PROBLEMS TO WORK ON ::
a: In the mailing list post below, list each harm that, according to the writer, a robust security architecture in users' nodes would prevent.
b: Copy the mailing list post word for word, from "TOS is only" to "been engineered away.".

BEGIN DOCUMENT SECTION

[ih] ARPANET pioneer Jack Haverty says the internet was never finished

Noel Chiappa jnc at mercury.lcs.mit.edu
Wed Mar 2 08:22:34 PST 2022


    > On Tue, Mar 1, 2022 at 8:46 PM Jack Haverty wrote:

    > One that I used in the talk was TOS, i.e., how should routers (and TCPs)
    > treat datagrams differently depending on their TOS values.

I actually don't think that's that important any more (or multicast either).
TOS is only realy important in a network with resource limitations, or very
different service levels. We don't have those any more - those limitations
have just been engineered away.

At some level, I'd say the real issues havn't changed - the routing
architecture is a joke of a kludge; and trying to use one 'name' to identify
both *who* a node is, and *where* it is, is ludicrous. But neither one of
those is a clear issue today (either, with TOS), and fixing either one would
now have a cost many orders of magnitude higher than if we'd tackled them back
when.

The biggest issue I see is actually not in the network at all - it's the
structure of the users' nodes that are plugged into it. Specifically, they
don't have a robust security architecure, to prevent infection, theft of data,
surveillance, etc. Software companies have almost always prioritized
user-visible features over *real* security (constant new releaases to 'fix'
security bugs notwithstanding), and nothing has changed - or will.

END DOCUMENT SECTION
BEGIN INFORMATION SHOWN

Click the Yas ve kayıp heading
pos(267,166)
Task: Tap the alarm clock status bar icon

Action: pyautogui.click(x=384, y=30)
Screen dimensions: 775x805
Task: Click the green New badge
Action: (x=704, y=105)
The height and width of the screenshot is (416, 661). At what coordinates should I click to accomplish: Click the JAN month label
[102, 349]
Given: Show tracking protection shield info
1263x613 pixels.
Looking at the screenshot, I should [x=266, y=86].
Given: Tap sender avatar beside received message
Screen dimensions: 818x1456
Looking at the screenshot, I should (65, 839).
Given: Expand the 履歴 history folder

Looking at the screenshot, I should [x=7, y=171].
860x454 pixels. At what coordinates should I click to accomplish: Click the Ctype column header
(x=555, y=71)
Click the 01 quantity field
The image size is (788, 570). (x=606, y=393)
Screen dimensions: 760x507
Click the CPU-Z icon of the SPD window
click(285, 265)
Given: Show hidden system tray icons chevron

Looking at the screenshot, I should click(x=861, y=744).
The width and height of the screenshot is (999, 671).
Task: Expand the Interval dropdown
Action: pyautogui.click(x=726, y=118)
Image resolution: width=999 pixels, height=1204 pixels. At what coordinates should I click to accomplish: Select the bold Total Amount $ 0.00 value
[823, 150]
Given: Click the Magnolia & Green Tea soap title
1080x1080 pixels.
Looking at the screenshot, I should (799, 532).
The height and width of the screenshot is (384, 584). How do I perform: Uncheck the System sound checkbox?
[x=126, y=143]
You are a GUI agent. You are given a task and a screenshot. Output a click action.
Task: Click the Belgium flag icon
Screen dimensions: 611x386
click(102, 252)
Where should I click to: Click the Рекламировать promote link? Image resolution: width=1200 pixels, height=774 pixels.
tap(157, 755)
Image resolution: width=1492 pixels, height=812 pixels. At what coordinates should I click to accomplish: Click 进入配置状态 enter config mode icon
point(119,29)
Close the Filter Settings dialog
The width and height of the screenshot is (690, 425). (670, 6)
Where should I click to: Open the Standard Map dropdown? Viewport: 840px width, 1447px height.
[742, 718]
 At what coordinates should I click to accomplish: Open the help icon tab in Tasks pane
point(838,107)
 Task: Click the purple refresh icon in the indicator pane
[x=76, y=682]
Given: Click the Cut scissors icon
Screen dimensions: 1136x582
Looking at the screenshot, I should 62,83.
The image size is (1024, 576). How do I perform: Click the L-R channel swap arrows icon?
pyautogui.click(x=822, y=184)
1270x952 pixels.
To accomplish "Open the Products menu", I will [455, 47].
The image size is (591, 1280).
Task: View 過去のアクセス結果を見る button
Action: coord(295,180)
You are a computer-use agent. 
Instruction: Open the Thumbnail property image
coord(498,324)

END INFORMATION SHOWN

SOLUTIONS PER TASK ::
a:
- infection
- theft of data
- surveillance

b:
TOS is only realy important in a network with resource limitations, or very
different service levels. We don't have those any more - those limitations
have just been engineered away.